*** Opening Material supplied ***
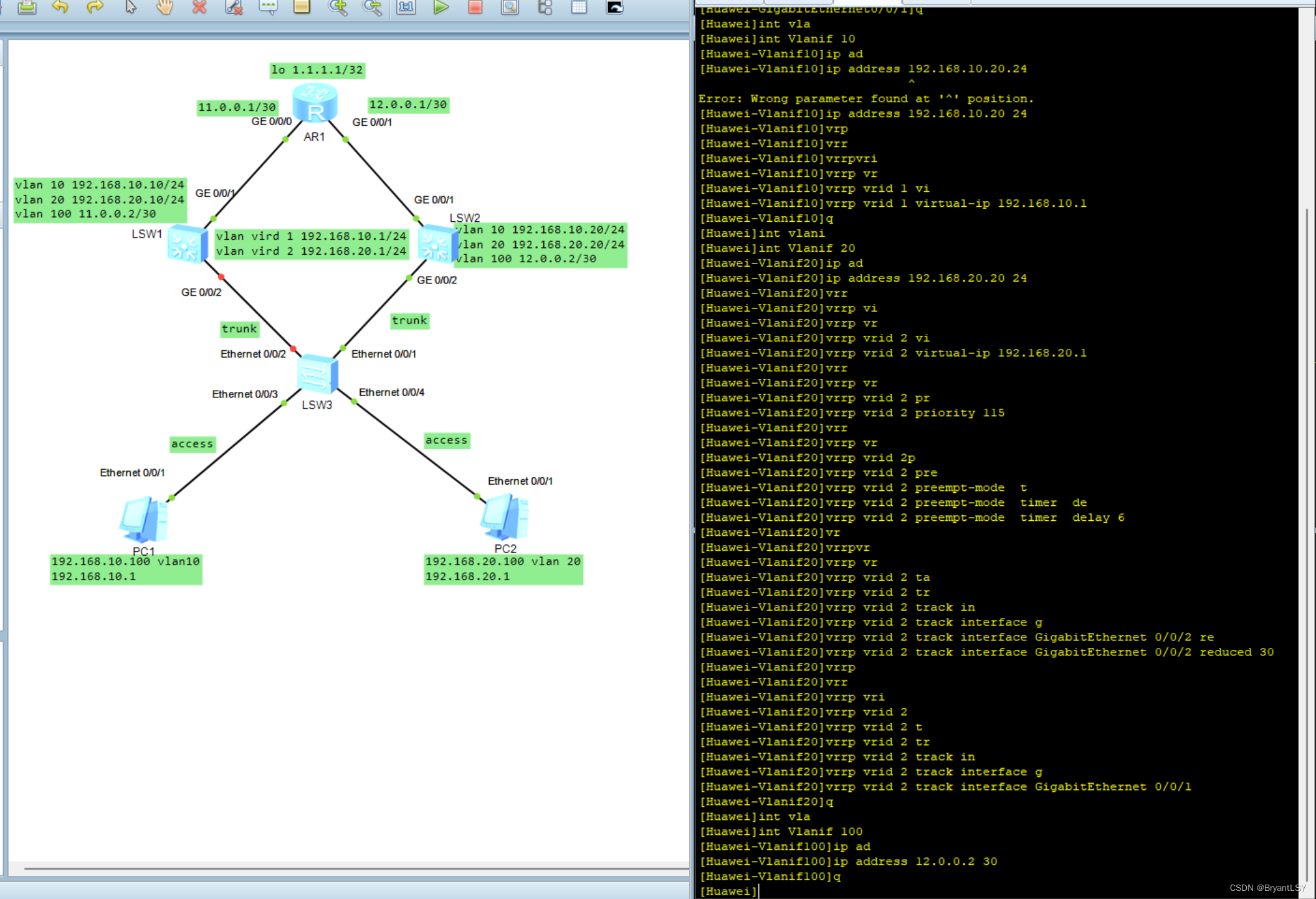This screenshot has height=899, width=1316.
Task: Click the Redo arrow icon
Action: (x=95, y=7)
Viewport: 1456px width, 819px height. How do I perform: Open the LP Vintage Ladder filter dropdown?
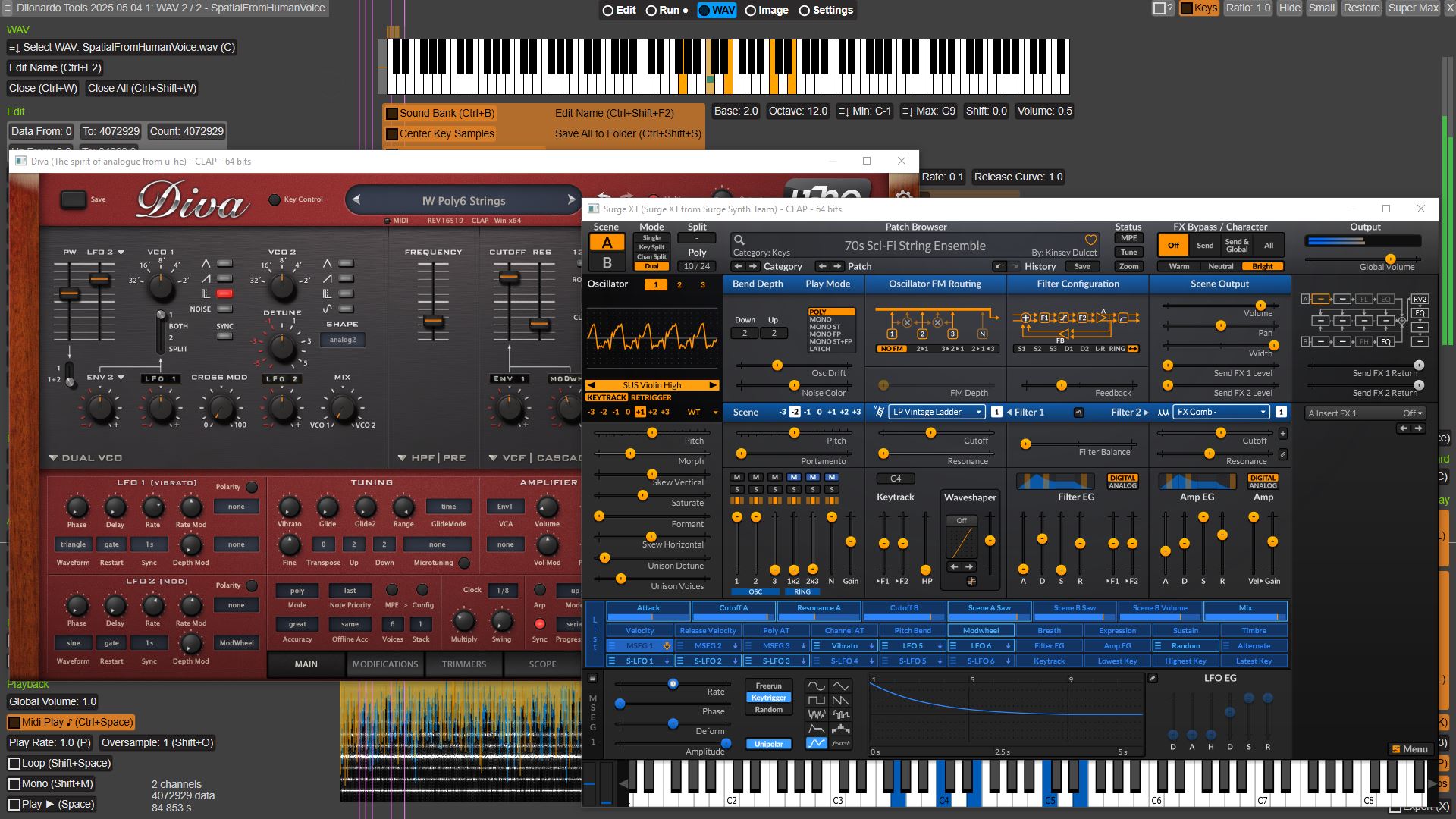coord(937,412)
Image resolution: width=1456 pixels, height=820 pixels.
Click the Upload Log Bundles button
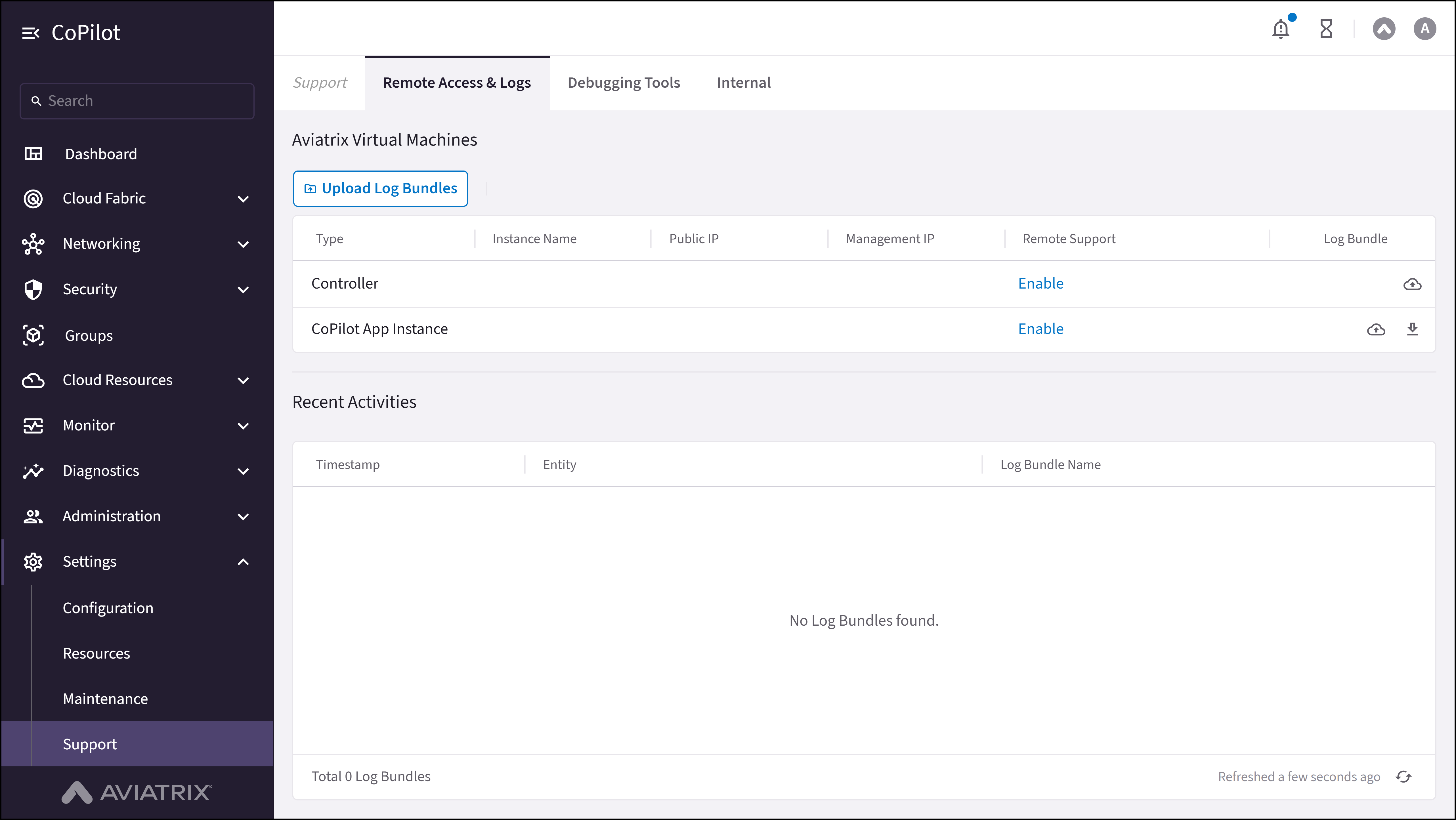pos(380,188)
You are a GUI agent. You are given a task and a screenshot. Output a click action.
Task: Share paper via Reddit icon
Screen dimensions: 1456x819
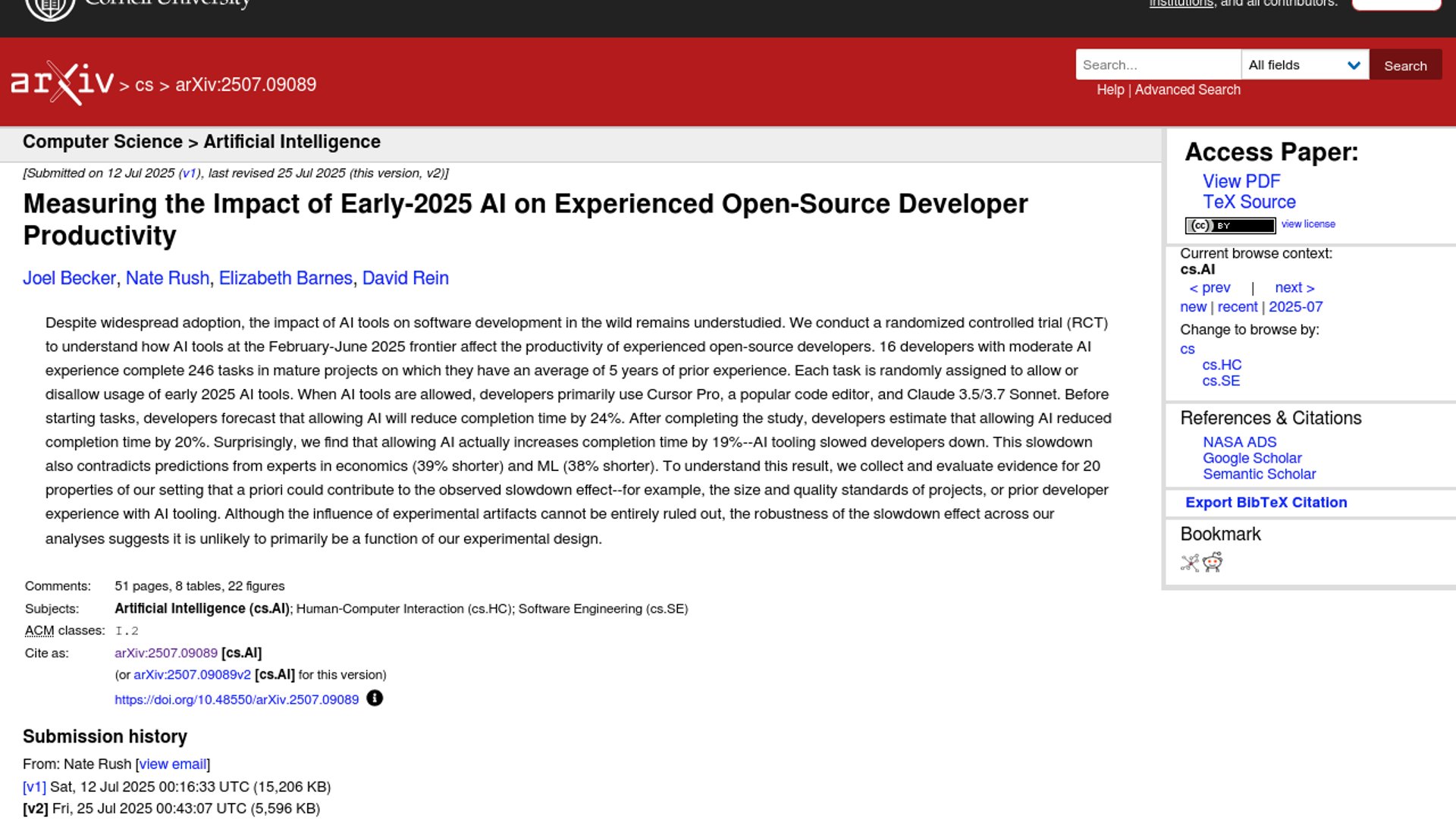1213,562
*** Closing Material supplied ***
Starting at the line with "Viewport: 1456px width, 819px", output each line through the final one of the listing above, and nothing else. Pictures are to be left out.

__Exercise answer__:
Viewport: 1456px width, 819px height. How do I perform: Open the LP Vintage Ladder filter dropdown?
coord(937,412)
Image resolution: width=1456 pixels, height=820 pixels.
Click the Upload Log Bundles button
pos(380,188)
You are a GUI agent. You are given a task and a screenshot. Output a click action.
Task: Share paper via Reddit icon
Screen dimensions: 1456x819
1213,562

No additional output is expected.